5.6 Pencegahan dan Pengendalian
Pencegahan infeksi dilakukan dengan mencegah pembuangan tinja anjing atau
kucing peliharaan secara sembarangan terutama di tempat bermain anak-anak dan
kebun sayuran. Hewan yang terinfeksi diobati dengan mebendazol atau
ivermectin. Anak anjing atau anak kucing secara rutin diobati mulai usia 2-3
minggu, setiap 2 minggu hingga berusia 1 tahun. Anjing atau kucing dewasa
diobati setiap 6 bulan.
Pada manusia, pencegahan dilakukan dengan pengawasan terhadap anak yang
mempunyai kebiasaan makan tanah, peningkatan kebersihan pribadi seperti,
kebiasaan mencuci tangan sebelum makan, tidak makan daging yang kurang
matang dan membersihkan secara seksama sayur lalapan (Sutanto, 2008).

6. Cacing Tambang (Hookworm)
Ada beberapa spesies cacing tambang yang penting, diantaranya:
Necator americanus (manusia)
Ancylostoma duodenale (manusia)
Ancylostoma braziliense (kucing, anjing)
Ancylostoma caninum (kucing, anjing)
6.1 Necator americanus dan Ancylostoma duodenale
6.1.1 Klasifikasi Necator americanus
Kingdom : Animalia
Phylum : Nematoda
Class : Secernentea
Order : Strongiloidae
Family : Ancylostomatidae
Genus : Necator
Species : Necator americanus
Klasifikasi Ancylostoma duodenale
Phylum : Nemathelminthes
Class : Nematoda
Subclass : Secernentea
Ordo : Rhabditida
Famili : Rhabditoidea
Genus : Ancylostoma
Species : Ancylostoma duodenale
6.1.2 Epidemiologi
Insidens tinggi ditemukan pada penduduk di Indonesia, terutama di
daerah pedesaan, khususnya di perkebunan. Sering kali pekerja
perkebunan yang langsung berhubungan dengan tanah mendapat infeksi
lebih dari 70%.
Kebiasaan defekasi di tanah dan pemakaian tinja sebagai pupuk kebun
(di berbagai daerah tertentu) penting dalam peyebaran infeksi. Tanah yang
baik untuk pertumbuhan larva ialah tanah gembur (pasir, humus) dengan
suhu optimum untuk Necator americanus 28o- 32o C, sedangkan untuk
Ancylostoma duodenale lebih rendah (23o-25o C). Pada umumnya
Ancylostoma duodenale lebih kuat (Sutanto, 2008).

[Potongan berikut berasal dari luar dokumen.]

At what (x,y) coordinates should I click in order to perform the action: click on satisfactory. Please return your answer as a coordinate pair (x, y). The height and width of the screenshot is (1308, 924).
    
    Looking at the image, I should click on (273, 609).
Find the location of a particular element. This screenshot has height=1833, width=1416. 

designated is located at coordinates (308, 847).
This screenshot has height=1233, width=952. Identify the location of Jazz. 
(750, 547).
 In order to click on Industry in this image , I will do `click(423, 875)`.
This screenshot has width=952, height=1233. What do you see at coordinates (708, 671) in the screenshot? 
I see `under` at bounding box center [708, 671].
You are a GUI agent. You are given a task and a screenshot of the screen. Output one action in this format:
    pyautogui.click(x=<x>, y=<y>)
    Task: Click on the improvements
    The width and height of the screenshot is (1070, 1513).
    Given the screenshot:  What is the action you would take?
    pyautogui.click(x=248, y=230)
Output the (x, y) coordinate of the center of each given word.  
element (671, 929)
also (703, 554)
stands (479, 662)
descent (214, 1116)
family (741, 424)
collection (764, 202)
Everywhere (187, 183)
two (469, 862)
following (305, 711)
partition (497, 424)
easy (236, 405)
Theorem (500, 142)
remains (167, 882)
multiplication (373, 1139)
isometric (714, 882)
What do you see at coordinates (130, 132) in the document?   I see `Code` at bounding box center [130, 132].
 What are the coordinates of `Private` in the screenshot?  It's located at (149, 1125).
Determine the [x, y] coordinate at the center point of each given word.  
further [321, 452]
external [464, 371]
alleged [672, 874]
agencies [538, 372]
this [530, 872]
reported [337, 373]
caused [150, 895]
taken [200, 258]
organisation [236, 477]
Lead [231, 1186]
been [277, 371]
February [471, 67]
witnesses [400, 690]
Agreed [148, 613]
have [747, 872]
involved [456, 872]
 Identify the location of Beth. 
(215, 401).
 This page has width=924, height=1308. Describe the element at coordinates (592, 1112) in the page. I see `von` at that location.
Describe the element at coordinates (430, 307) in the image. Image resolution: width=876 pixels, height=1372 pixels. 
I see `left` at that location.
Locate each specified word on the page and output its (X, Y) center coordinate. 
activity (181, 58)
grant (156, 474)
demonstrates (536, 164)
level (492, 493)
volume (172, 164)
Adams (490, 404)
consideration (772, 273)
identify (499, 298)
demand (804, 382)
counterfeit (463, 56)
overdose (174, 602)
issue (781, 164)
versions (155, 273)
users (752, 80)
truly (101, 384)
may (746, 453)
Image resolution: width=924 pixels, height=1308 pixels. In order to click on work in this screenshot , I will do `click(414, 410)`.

6.1.3 MorfologiNecator americanus sangat mirip dalam morfologi dengan
Ancylostoma duodenale. Necator americanus umumnya lebih kecil dari Ancylostoma duodenale dengan laki-laki biasanya 5 sampai 9 mm panjang dan wanita sekitar 1 cm. Necator americanus memiliki sepasang memotong pelat dalam kapsul bukal. Selain itu, bentuk kait jauh lebih didefinisikan dalam Necator daripada di Ancylostoma.